(Stored records)
------------

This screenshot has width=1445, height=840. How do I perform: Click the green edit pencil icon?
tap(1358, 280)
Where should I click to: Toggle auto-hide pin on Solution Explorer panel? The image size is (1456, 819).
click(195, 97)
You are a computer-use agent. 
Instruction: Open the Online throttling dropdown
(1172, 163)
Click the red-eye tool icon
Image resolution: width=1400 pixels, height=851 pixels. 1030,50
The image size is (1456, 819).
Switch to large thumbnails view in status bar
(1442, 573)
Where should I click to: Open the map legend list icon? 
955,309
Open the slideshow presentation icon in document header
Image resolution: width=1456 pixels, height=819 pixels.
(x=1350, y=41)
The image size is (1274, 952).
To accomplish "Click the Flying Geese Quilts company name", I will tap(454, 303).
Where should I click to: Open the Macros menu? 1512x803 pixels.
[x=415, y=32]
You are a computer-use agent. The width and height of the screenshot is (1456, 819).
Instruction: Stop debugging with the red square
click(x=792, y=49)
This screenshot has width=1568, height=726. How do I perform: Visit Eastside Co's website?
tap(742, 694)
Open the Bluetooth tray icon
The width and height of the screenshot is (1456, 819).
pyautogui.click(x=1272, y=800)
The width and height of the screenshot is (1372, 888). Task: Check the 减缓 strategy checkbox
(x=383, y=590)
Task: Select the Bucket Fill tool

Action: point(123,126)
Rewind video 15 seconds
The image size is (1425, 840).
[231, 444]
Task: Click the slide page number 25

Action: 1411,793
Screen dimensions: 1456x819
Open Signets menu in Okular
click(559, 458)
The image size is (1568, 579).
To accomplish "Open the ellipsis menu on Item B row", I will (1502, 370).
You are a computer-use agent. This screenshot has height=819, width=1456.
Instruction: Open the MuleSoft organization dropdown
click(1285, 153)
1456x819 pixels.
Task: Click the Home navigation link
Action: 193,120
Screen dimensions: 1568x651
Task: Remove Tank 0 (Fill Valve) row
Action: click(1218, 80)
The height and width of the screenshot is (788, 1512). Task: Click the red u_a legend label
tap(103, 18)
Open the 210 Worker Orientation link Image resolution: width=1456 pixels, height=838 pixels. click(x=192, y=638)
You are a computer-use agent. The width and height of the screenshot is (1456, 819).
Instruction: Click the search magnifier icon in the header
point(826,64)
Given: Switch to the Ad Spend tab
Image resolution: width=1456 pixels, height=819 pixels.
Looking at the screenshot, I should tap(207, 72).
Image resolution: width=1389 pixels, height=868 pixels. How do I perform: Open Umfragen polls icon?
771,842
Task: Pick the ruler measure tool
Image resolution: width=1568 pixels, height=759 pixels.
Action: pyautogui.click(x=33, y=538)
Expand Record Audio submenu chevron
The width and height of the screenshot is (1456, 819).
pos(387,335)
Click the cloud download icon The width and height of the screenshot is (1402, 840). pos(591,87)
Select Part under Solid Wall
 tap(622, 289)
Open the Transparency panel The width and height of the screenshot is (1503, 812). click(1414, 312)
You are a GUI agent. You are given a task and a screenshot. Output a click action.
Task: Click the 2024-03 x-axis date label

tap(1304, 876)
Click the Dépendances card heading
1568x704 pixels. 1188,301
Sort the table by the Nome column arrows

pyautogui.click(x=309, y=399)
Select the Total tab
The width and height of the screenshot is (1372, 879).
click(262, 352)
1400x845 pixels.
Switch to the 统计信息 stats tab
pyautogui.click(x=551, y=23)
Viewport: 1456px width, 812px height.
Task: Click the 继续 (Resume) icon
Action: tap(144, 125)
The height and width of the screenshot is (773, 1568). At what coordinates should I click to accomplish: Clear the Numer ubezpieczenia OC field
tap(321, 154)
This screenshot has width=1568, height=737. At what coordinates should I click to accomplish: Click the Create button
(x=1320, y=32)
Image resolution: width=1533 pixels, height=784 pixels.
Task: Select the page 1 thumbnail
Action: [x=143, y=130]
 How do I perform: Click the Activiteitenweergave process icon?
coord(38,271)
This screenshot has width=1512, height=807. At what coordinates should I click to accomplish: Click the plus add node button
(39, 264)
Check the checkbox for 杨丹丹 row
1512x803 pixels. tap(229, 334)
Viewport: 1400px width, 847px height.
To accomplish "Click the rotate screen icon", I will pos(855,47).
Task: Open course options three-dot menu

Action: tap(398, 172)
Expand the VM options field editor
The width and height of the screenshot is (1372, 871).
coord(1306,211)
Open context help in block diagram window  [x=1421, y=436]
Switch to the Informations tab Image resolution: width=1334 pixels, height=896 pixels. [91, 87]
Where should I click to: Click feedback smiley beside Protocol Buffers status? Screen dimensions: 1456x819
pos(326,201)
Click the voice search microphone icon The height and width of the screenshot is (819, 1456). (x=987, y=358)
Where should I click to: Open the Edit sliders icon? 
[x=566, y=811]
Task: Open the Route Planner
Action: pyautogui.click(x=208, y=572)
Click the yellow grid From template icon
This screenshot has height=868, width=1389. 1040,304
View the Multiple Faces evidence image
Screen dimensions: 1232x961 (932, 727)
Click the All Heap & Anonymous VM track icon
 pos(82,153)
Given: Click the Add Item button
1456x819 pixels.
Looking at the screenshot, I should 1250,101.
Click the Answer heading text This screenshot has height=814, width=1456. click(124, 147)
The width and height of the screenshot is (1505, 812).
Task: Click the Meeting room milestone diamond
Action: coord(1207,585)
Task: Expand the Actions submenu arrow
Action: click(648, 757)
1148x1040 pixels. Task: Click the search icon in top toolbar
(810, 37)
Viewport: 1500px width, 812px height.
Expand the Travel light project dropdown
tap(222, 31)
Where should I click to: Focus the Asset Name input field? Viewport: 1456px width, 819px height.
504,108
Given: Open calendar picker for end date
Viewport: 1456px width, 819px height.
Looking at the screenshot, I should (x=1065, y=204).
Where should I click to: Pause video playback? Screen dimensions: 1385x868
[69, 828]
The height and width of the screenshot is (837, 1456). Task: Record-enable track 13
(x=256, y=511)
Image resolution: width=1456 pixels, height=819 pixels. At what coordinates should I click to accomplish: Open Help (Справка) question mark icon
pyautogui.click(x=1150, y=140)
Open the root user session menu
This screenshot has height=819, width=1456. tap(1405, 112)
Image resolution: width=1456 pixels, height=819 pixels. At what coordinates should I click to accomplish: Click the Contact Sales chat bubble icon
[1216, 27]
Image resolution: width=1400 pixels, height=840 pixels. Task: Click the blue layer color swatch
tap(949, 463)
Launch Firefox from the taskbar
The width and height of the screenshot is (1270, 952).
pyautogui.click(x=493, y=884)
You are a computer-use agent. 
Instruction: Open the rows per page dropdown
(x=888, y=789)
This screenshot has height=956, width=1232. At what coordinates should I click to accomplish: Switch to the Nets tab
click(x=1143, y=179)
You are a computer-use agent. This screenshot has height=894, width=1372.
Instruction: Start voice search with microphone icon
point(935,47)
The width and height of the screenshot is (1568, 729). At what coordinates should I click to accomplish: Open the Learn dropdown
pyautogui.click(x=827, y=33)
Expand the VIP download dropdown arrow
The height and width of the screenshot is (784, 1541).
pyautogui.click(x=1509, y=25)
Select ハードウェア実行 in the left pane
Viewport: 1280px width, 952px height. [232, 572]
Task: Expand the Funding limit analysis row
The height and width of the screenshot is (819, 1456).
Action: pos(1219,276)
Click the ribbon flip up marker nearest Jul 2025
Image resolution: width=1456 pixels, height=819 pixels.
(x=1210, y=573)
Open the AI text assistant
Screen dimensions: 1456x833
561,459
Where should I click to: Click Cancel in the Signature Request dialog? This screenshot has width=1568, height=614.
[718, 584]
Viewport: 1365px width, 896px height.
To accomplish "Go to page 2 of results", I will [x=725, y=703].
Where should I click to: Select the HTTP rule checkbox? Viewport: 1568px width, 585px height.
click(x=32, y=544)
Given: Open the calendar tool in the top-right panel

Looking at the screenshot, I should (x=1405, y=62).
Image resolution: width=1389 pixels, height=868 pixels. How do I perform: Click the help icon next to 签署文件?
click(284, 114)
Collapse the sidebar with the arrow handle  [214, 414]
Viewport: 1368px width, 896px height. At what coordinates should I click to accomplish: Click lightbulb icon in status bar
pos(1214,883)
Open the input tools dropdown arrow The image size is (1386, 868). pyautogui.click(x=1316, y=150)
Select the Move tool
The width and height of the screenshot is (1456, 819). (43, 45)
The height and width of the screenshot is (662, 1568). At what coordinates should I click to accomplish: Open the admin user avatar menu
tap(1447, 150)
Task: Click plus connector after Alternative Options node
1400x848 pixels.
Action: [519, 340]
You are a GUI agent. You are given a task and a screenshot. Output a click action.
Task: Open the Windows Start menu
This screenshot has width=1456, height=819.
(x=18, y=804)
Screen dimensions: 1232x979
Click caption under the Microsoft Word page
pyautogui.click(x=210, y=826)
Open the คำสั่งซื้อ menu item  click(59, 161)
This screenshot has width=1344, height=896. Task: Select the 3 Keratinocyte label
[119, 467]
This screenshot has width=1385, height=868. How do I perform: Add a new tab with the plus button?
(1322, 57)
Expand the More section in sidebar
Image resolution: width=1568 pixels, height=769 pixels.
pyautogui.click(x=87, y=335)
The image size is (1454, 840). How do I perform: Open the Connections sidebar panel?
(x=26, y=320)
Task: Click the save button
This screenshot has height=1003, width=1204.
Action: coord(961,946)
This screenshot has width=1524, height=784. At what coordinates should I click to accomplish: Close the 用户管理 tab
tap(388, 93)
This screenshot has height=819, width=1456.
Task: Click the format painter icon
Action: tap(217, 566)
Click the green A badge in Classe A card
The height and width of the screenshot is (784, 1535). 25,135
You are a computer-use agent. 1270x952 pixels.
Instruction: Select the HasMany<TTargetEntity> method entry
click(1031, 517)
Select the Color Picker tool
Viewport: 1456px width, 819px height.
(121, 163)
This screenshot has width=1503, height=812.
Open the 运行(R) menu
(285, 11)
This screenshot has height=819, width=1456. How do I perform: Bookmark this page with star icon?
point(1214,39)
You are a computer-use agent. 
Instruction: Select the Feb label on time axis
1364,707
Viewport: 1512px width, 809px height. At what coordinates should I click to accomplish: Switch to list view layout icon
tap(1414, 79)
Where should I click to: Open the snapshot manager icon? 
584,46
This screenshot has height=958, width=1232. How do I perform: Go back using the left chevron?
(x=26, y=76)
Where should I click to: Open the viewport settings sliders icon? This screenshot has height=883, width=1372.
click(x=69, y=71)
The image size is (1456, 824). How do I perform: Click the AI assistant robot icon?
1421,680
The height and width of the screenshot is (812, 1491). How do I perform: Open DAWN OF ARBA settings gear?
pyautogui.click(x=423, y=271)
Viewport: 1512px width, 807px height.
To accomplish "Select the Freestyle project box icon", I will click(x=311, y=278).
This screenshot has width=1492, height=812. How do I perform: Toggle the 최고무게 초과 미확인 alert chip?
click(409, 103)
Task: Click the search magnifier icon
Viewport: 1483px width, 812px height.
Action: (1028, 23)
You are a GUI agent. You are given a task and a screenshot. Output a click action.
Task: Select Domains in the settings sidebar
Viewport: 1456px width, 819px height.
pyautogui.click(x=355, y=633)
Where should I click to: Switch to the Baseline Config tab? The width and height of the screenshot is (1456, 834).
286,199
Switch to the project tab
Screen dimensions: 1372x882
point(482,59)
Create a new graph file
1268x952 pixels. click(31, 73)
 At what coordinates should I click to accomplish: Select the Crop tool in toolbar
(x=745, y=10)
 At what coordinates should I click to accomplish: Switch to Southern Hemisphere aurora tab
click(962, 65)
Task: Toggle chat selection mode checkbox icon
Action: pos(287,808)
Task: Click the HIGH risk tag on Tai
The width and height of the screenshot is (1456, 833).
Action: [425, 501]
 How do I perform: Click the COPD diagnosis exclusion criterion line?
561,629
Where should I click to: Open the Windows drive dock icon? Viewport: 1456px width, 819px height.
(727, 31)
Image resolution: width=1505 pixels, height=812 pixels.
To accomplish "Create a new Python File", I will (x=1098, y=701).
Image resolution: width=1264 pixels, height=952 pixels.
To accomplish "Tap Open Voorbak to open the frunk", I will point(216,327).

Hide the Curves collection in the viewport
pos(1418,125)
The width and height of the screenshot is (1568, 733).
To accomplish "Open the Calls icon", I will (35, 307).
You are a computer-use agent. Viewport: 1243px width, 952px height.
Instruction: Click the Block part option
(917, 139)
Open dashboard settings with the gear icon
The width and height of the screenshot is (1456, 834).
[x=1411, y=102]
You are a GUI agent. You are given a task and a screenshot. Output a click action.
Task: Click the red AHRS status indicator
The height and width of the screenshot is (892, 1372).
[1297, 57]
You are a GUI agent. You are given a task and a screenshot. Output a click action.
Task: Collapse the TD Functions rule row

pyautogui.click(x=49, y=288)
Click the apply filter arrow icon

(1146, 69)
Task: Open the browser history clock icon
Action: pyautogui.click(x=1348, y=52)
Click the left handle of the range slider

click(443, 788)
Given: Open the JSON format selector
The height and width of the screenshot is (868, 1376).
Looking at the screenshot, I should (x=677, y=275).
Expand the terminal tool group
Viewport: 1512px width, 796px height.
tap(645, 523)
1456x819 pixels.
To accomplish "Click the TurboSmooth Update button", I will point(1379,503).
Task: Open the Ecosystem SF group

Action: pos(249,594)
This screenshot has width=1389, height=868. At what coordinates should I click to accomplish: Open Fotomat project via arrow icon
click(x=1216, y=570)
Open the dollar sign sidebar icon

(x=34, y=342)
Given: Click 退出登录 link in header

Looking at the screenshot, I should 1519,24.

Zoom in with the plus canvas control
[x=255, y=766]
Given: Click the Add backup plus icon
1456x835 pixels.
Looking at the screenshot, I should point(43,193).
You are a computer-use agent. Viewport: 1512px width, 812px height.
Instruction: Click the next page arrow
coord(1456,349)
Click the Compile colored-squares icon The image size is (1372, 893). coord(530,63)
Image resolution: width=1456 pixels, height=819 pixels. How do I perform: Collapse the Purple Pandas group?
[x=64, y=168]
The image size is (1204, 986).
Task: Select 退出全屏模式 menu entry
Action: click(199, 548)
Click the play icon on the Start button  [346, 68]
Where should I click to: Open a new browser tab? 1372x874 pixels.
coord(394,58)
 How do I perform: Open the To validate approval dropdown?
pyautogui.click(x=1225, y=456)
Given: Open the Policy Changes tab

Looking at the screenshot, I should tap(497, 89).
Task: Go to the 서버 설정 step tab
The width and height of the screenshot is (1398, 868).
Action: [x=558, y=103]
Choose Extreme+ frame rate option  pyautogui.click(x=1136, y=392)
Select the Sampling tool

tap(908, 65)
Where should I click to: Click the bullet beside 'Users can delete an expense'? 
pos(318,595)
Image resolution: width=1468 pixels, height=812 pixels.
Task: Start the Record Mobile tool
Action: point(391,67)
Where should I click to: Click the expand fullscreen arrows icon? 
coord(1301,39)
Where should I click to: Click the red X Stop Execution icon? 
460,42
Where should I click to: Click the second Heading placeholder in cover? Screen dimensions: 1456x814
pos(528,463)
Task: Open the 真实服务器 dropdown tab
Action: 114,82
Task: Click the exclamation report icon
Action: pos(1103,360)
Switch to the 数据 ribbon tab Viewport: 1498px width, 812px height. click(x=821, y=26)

------------

Say how many lines above hold the word "download", giving only the count.

■ **REPLY**:
2